PEAQ-DSC is differential scanning microcalorimeter with <200 µl volume of sample capillaries. DSC technique measures the heat changes that occur in the (bio)molecule sample solution during a controlled increase or decrease in temperature, on the basis of a temperature difference between the sample and the reference material. Automated version of PEAQ-DSC enables to run up to 282 samples in a row unattended.
VP-DSC is differential scanning microcalorimeter with 500µl volume of sample cell. DSC technique measures heat changes that occur in the (bio)molecule sample solution during a controlled increase or decrease in temperature, on the basis of a temperature difference between the sample and the reference material.
The Monolith systems measure equilibrium binding constants for a variety of molecules – thus allows to measure wide range of interactions from ion fragment binding up to interactions of large complexes (liposomes and ribosomes).

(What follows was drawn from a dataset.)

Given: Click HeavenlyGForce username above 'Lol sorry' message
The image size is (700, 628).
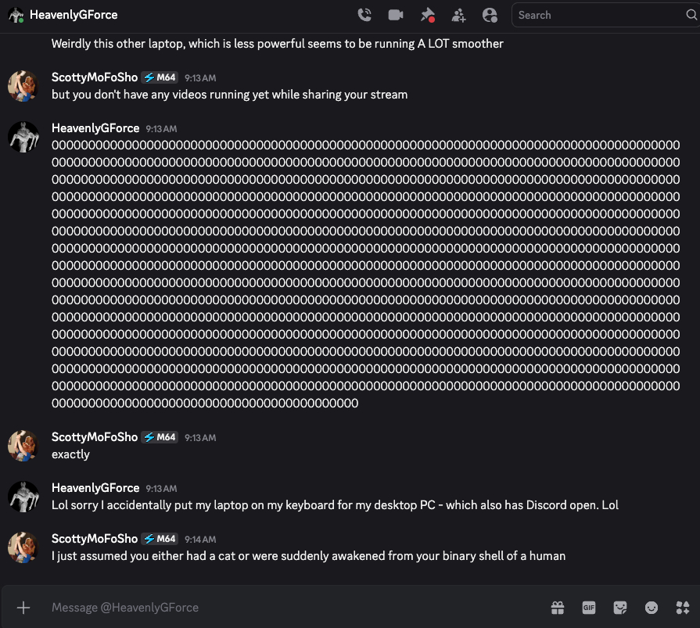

Monolith NT.115 Pico allows analysis of high-affinity interactions down to pM range.
Biosensor system Octet utilizes BLI technology (biolayer interferometry) to detect the interaction parameters (kinetics, affinity) on a sensor chip. Octet RED96e enables simultaneous measurement of 8 channels ensuring high throughput. System is suitable especially for protein-protein or protein-nucleic acid interactions, however other binding systems can be evaluated as well.
Biacore S200 is a successor of T200 model with higher sensitivity. This system monitors real-time, label-free interactions ranging from ions to viruses. The system offers a powerful, versatile solution for obtaining the highest quality kinetic, affinity, concentration, specificity, selectivity, and thermodynamic data and can be used for multiple applications, from early research to drug discovery and development. In the arrangement, one of the interactants is immobilized on the sensor chip surface, while the other is passed over that surface in solution.

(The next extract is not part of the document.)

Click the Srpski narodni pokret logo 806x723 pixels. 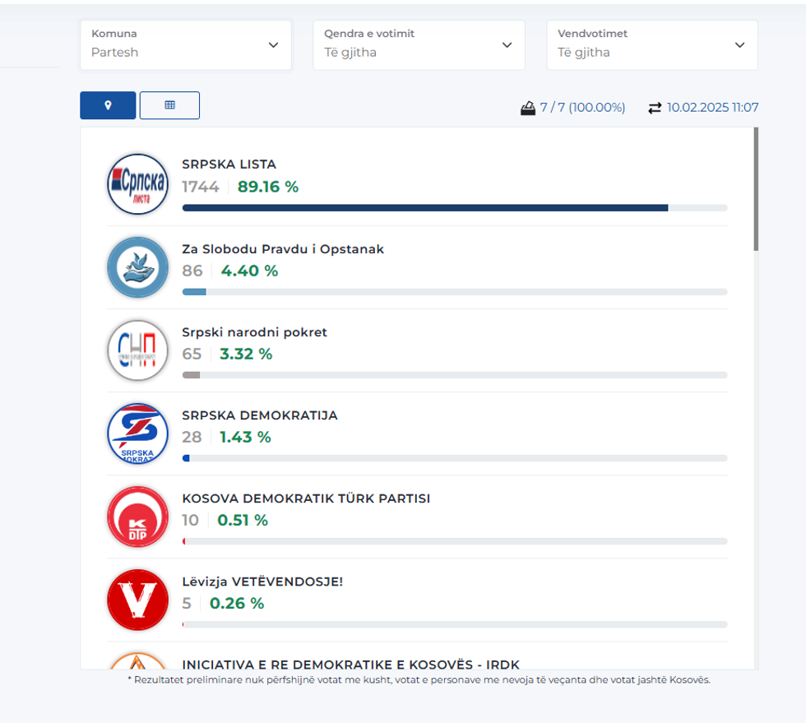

Analytical size-exclusion chromatography coupled to an array of detectors including UV-VIS spectrometer, refractometer, viscometer and static light scattering (RALS/LALS). Suitable for analysis of sample purity, oligomeric state of proteins, study of complexes and other experiments.
Dynamic light scattering is used for the analysis of protein solutions, aggregates, promiscuous inhibitors, buffers, nanoparticles, polymers or other products in solution. DLS system measures the polydispersity of the sample and hydrodynamic radii (size) of the particles within range of 0.4 to 5,000 nm. This is particularly beneficial in sample characterization prior to crystallization or other experiments.
Dynamic light scattering is used for the analysis of protein solutions, aggregates, promiscuous inhibitors, buffers, nanoparticles, polymers or other products in solution. SpectroLight 600 can measure samples in plate fromat in submicroliter droplets. This enables direct detection of particles in crystallization plates.
Automated high throughput protein crystal drop imaging system provides ultraviolet and visible crystal imaging and protein crystal monitoring that automatically image crystallization experiments and link images with crystallization conditions. Automated system contains fully integrated system for temperature controlled incubation, inspection, and analysis of protein crystallization plates.
Microdeposition system for biosensor arrays
The sciFLEXARRAYER S1 is a compact automated non-contact dispensing system of ultra-low volumes. It consist of piezo dispensing unit and precision equipment for liquid handling.
UV-VIS spectrophotometer: Biospectrometer kinetic
Spectrophotometer allows measurement of samples in range of 200-830 nm. Can be used to determine protein or nucleic acid concentration, purity and also to measure basic enzyme kinetics.